A vestimenta nesse trecho aparece na entrevista como um bem simbólico importante para o lugar na hierarquia que alcançou dentro da religião. Assim como no excerto da entrevista acima, podemos encontrar em outros doadores individuais esse ato de guardar um objeto que recebeu significação ao longo do seu uso, dos eventos durante a vida que atravessou. Neste último caso, porém, como “chefe da umbanda”, essas vestimentas deveriam cumprir a função delas, de acompanhar a sua pessoa até depois da sua morte física.
Voltamos assim, a partir de refletir sobre esses trechos de entrevista, a pergunta principal: quais significados foram atribuídos por Ana Rita e considerados pela equipe técnica do museu ao efetivar a doação. O xale teria algum vínculo com a sua experiencia religiosa? Esteve com Rita durante todo o seu percurso enquanto mulher migrante no Estado de São Paulo? Por enquanto essas questões continuam em aberto, mas demostram bem os desafios colocados para à equipe do MI.
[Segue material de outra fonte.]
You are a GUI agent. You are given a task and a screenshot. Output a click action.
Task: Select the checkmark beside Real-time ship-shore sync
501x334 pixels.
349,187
Neste artigo, pudemos ver como ao longo desses últimos 30 anos, o acervo do MI tem sido um lugar de construção de relações com as pessoas e comunidades de migrantes que se aproximam da instituição e buscam colaborar para esse projeto de construção coletiva de uma memória sobre o fenômeno humano das migrações. Convivendo com as histórias, objetos doados e algumas pistas, seguiremos contribuindo para a reflexão sobre as migrações no Brasil, no passado e no presente.
[1] Política do Acervo do Museu da Imigração do Estado de São Paulo.